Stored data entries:
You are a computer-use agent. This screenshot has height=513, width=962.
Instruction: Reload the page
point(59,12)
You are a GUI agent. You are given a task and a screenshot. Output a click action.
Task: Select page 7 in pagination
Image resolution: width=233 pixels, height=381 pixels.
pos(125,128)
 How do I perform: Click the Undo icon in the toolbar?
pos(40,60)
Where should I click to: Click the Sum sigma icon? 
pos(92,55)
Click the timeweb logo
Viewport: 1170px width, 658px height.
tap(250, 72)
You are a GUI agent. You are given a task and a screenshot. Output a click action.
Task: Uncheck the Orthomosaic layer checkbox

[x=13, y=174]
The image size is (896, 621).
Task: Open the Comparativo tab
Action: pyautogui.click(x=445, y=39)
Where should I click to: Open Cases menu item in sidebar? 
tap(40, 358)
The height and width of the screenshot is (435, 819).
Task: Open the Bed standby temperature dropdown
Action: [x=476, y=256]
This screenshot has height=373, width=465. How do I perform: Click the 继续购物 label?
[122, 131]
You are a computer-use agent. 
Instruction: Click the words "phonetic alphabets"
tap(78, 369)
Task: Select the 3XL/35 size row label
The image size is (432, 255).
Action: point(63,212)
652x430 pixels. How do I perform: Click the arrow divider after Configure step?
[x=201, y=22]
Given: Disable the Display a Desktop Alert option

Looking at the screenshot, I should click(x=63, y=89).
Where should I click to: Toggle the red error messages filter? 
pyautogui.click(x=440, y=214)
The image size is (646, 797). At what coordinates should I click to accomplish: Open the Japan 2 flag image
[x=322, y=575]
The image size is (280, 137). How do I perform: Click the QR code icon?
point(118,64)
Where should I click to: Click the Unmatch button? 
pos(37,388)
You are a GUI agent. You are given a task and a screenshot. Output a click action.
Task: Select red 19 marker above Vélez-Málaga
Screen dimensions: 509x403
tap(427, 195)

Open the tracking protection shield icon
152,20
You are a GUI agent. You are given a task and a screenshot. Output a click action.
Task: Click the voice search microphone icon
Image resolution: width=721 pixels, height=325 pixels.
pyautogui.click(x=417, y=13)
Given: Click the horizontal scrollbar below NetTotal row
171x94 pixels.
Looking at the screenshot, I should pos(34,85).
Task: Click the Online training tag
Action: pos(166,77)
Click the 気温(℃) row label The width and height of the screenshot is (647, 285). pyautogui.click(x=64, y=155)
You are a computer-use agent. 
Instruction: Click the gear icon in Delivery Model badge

Task to complete:
Copy out every line of the data that includes "Select".

Finished task:
Task: Select page 7 in pagination
Task: Select the 3XL/35 size row label
Task: Select red 19 marker above Vélez-Málaga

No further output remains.